I spent part of my Saturday in Adams Morgan at the seventh annual Crafty Bastards art & craft fair. This year was the first time in years that I’ve been in town and not vending at another craft fair, so I was excited to hang out and absorb the craftiness. There were a number of my good friends vending who I wanted to visit, plus some new (to me) designers that I wanted to check out.
One of those new (to me) people was the clever Jennifer Cooke, who is totally not new to the indie craft scene at all. Since 1999 she has been the mastermind behind raeburn ink, the label under which she creates clothing and accessories that are all about color and pattern. Obviously a girl after my own heart!
The bright colors and intricate patterns on her t-shirts, tote bags and scarves is exactly what attracted me to her booth. She uses very bright colors in unexpected combinations. She layers bold graphics and abstract patterns to create images that are way more interesting than the same tired old motifs you see on everything these days. She uses patchwork in an utterly modern and eye catching way.

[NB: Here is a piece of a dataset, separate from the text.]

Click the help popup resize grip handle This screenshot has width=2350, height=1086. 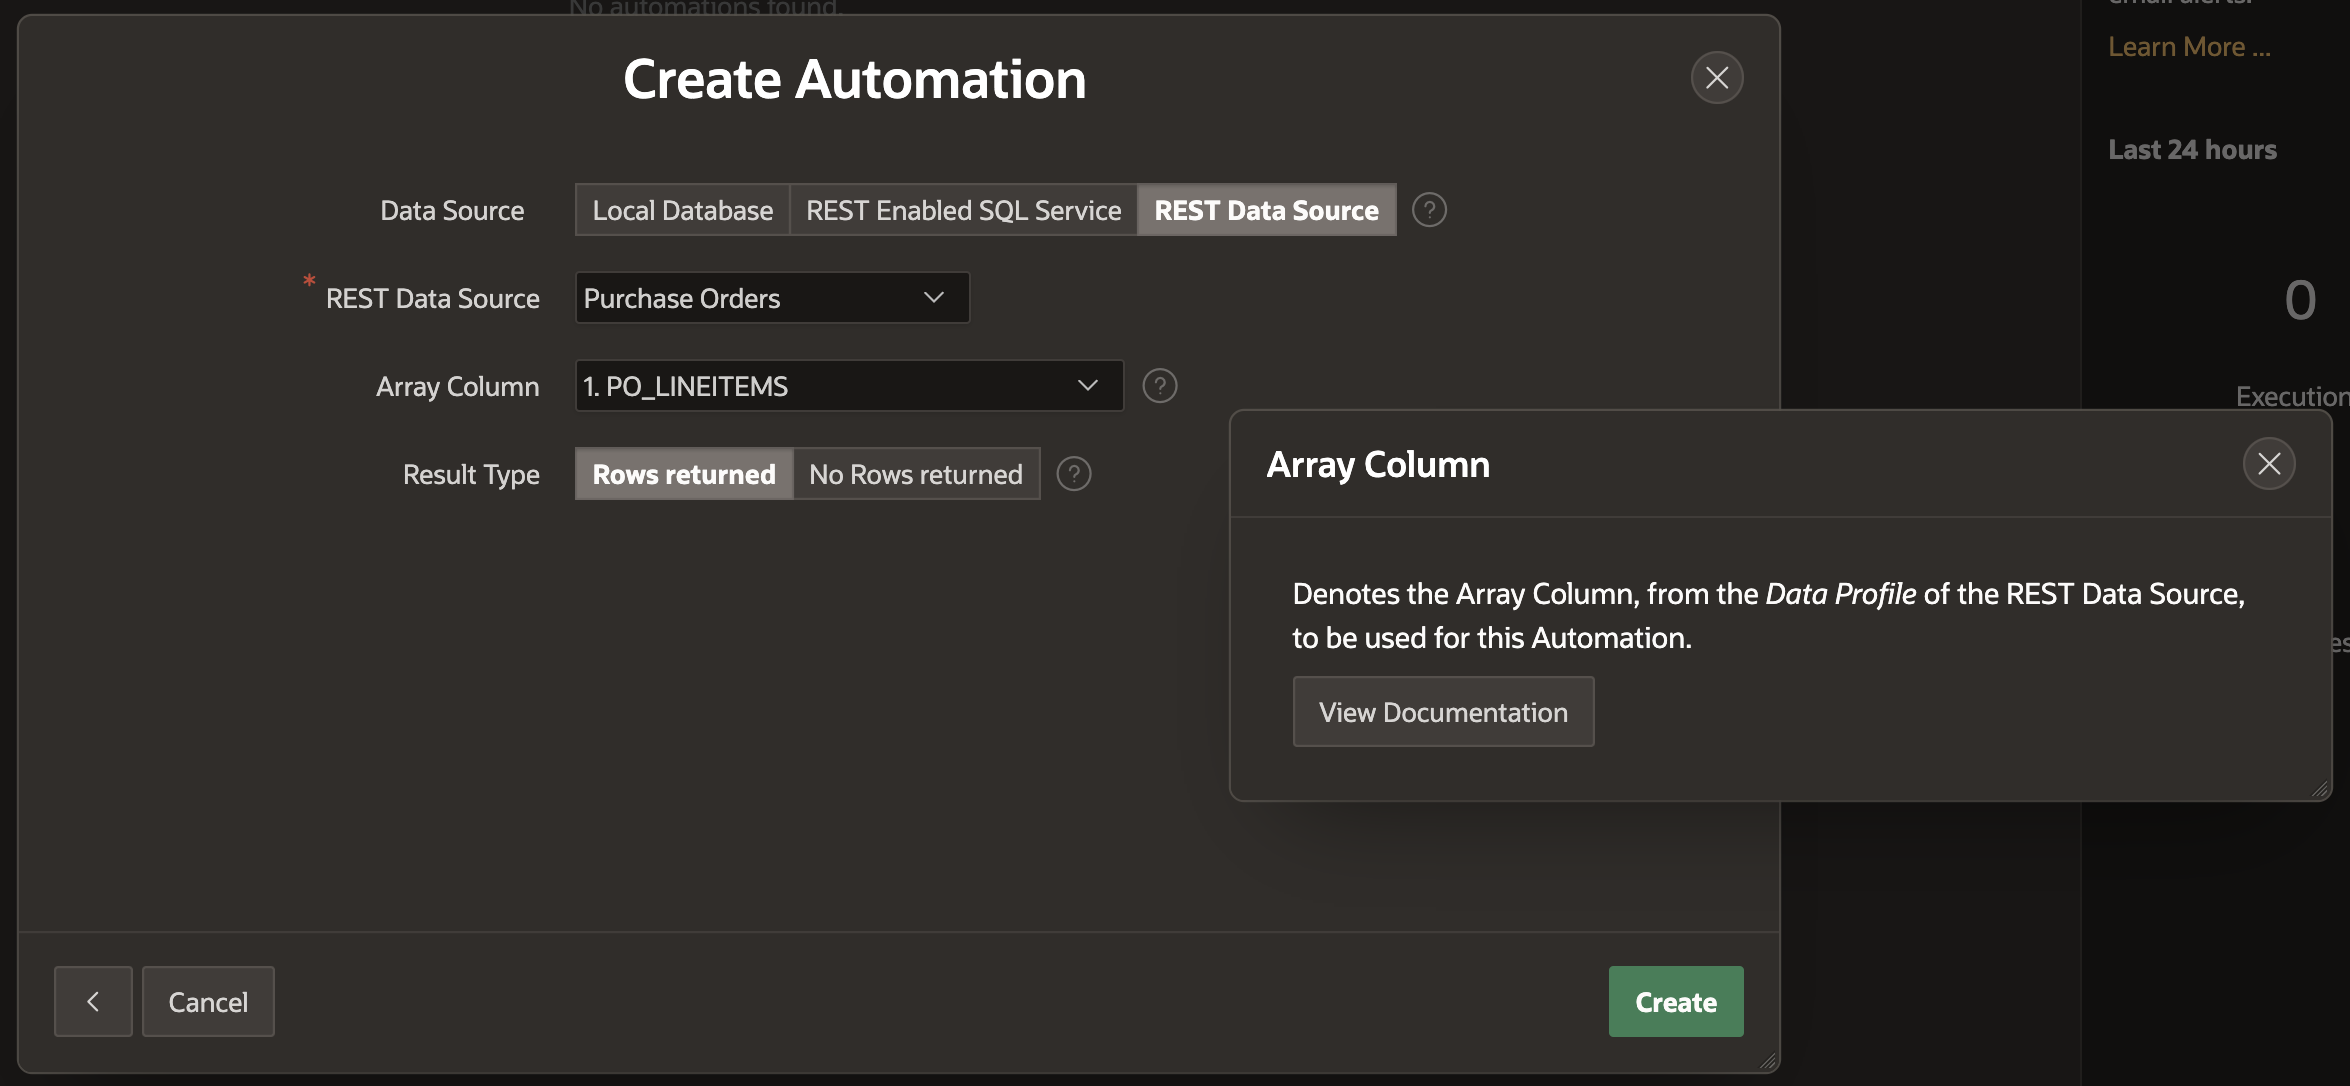[2319, 789]
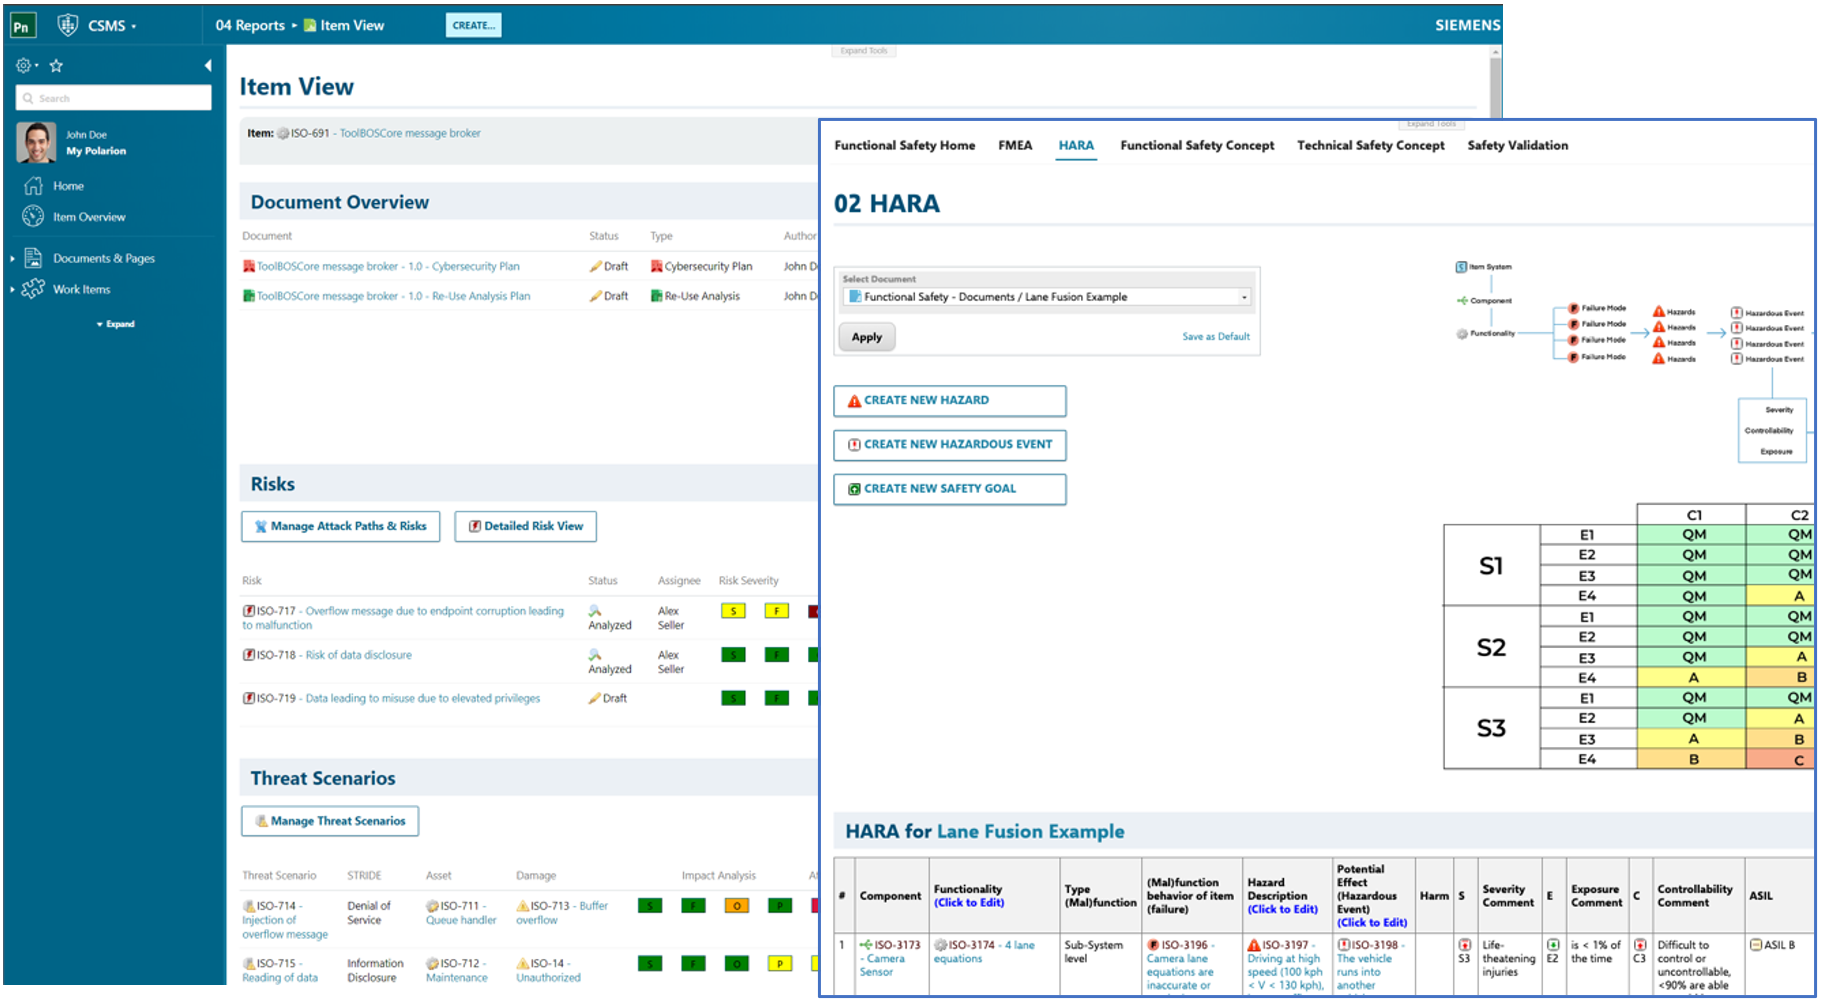
Task: Click the red Cybersecurity Plan document icon
Action: pos(247,265)
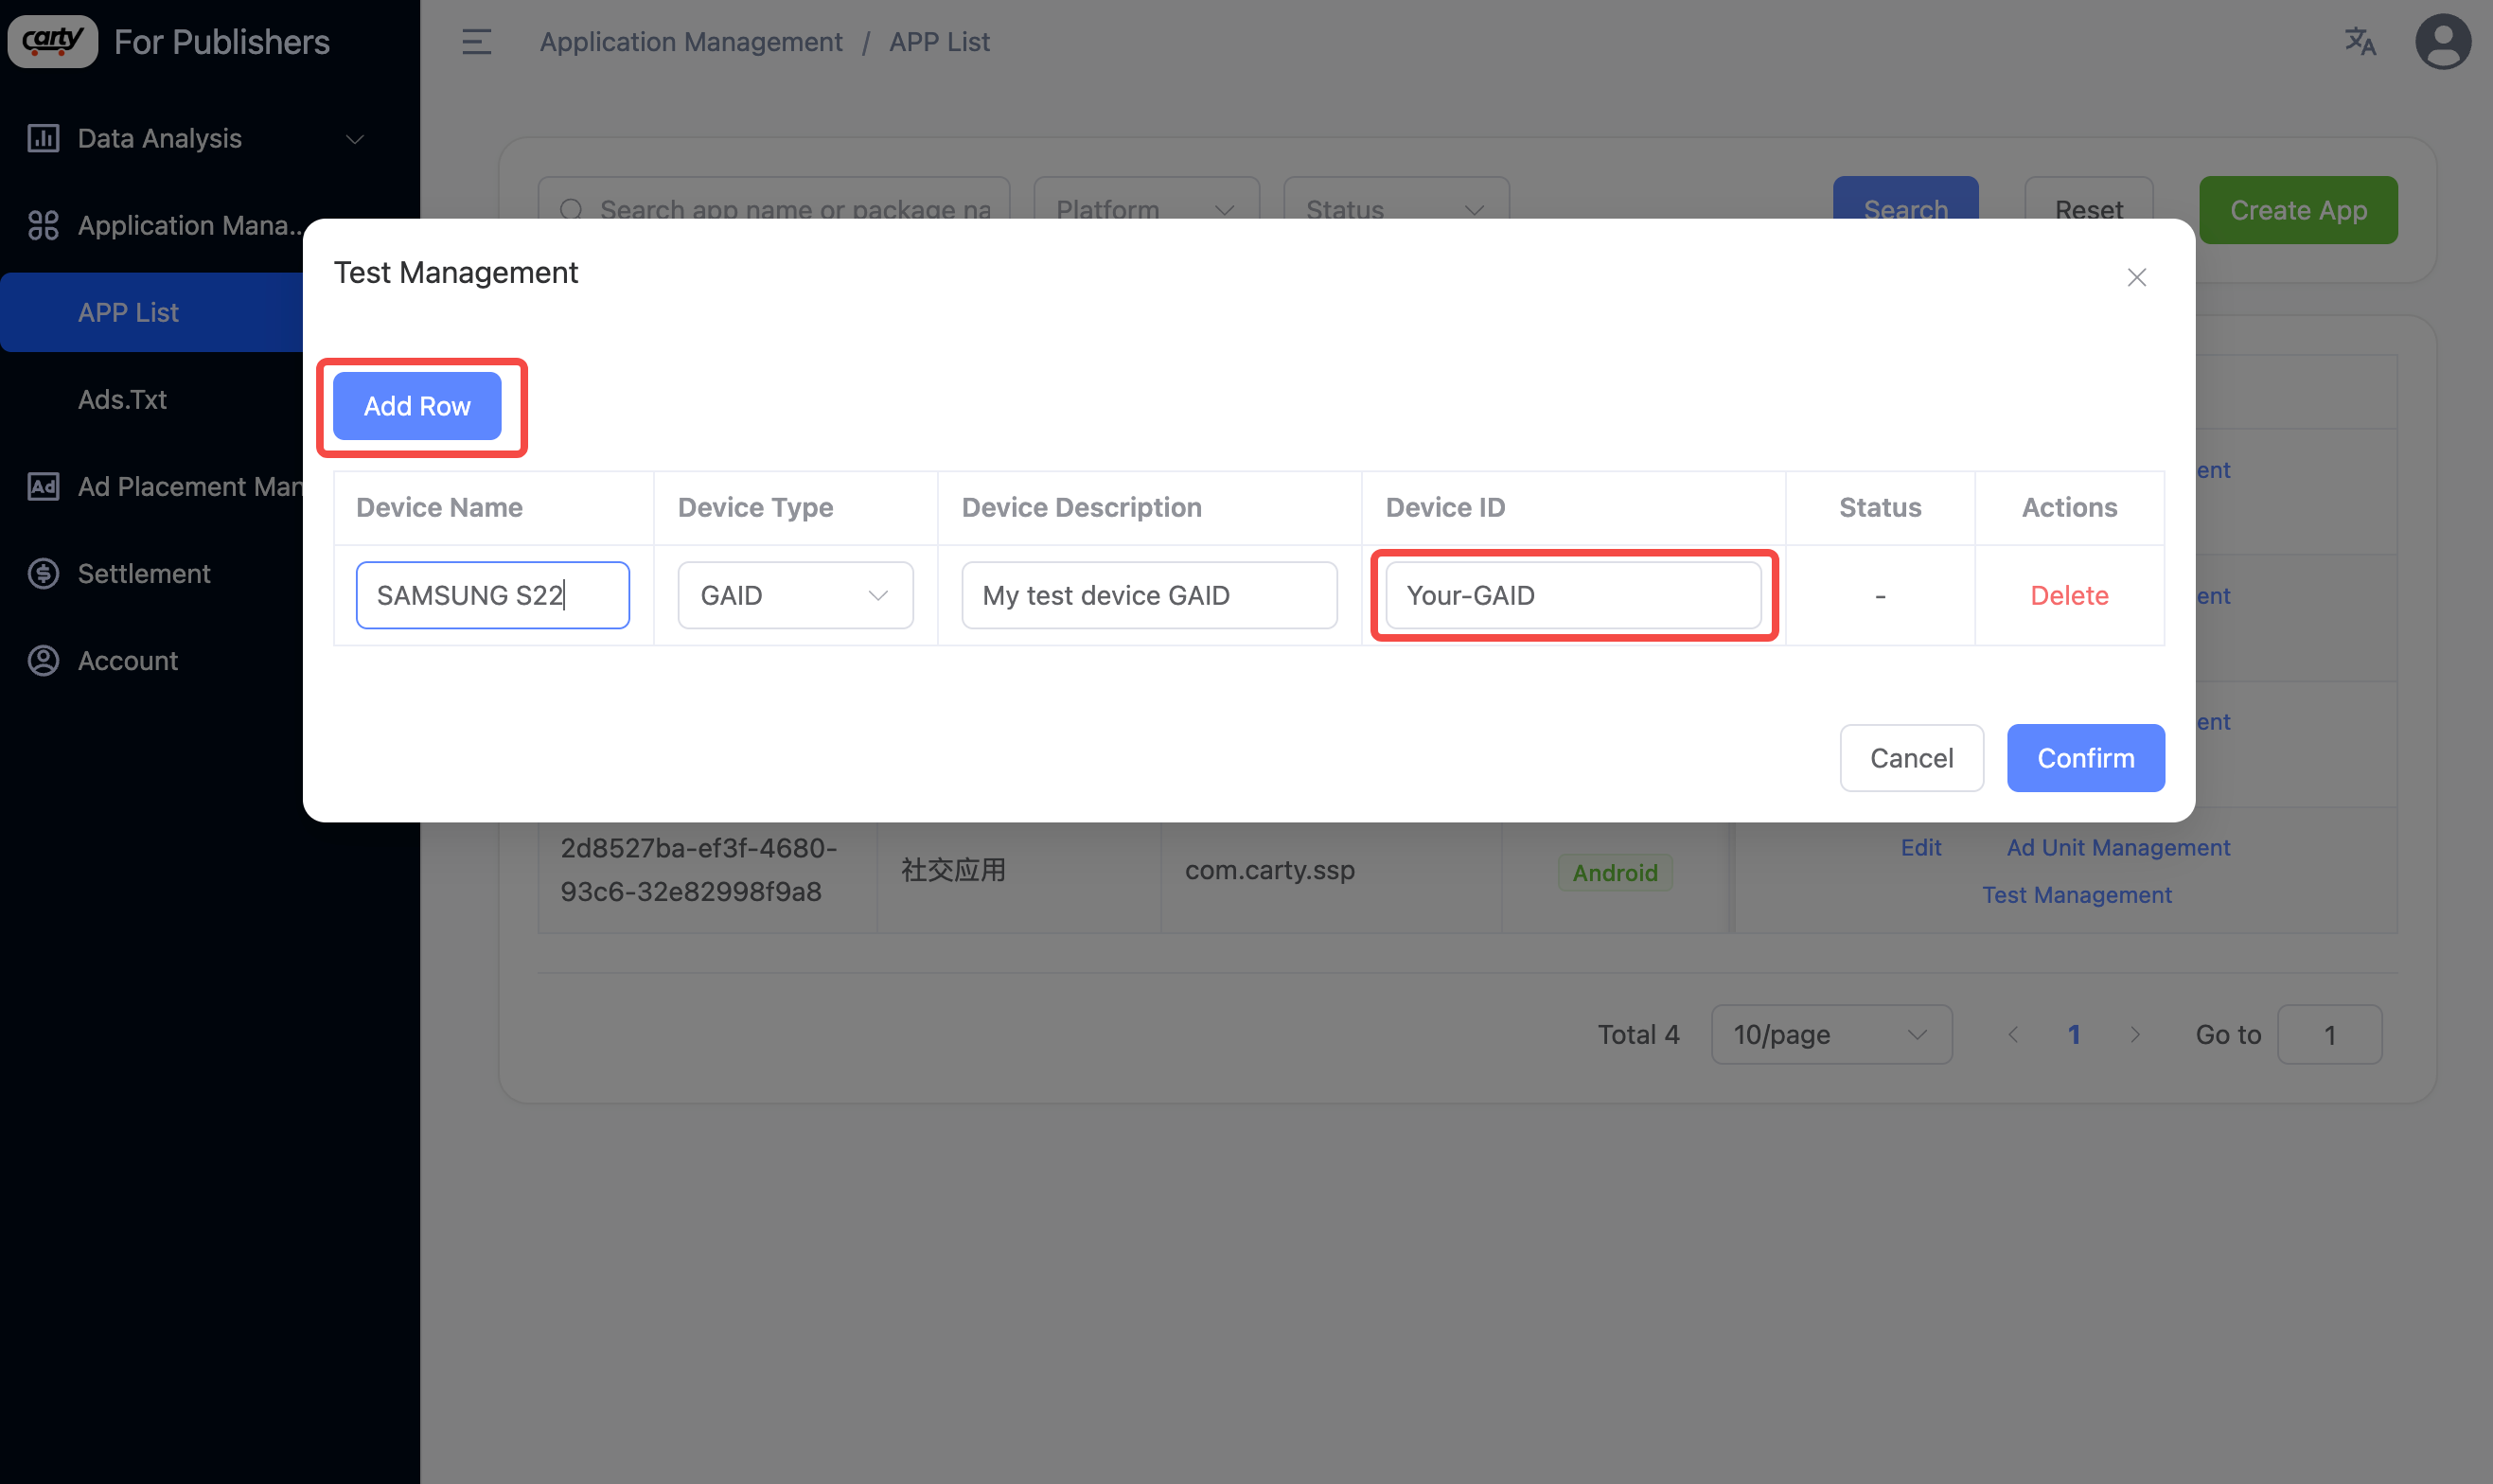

Love!
So naturally, when I spied that she had copies of her book for sale I was instantly intrigued.
As a sewer who loves clothes, I’m always interested in project and pattern books about making cool stuff to wear.
But Jennifer’s book was even more seductive to me, as it promises to teach me how to print on fabric, something I’ve been interested in but have never tried. I was sold. Silk-screening and stenciling here I come!
Browsing through the book at home, I was not disappointed. The book includes twenty projects broken up into three themes – texture, pattern, and color (love!). Each project promises to teach a technique, rather than offer a set of rigid instructions for a very specific project. I love that, because that means I can make my own projects, rather than exactly what appears in the book.
One that I’m dying to try is layering two abstract patterns on top of each other in contrasting colors. I’ve never, ever screen printed before, and the instructions provided in the book make it seem so easy, and not at all mysterious! Every project lists exactly what materials are needed, and there is even a short section on effectively setting up your screen printing workspace, which was obviously written for total newbies like me. Awesome!
Not all the projects are about printing however, there are quite a few that focus on sewing, which of course I love. Many of them utilized techniques that I just finished using in my own fall collection, including embroidery, patchwork, and applique. Hooray!
Looking through Jennifer’s portfolio, you can see that she regularly employs all of the techniques that she teaches in the book, to lovely and colorful effect. Visit raeburn ink online for links to her Etsy shop and lists of places to buy her goodies in person.
I would definitely recommend Design Your Own Tees for both beginner sewers and printers, as the projects are interesting and adaptable, with clear instructions that leave lots of room for your own creative interpretations.
The images accompanying the projects are clear and colorful, and come with suggestions for little variations or ways to combine techniques. If you do want to make exactly what Jennifer made for the book, templates are included in the back that can be photocopied or traced. Everybody wins!
There are at least five projects that I want to try right away, as soon as I get to an art store for some printing, stamping and stenciling supplies. Yay for new crafts! What has inspired you lately?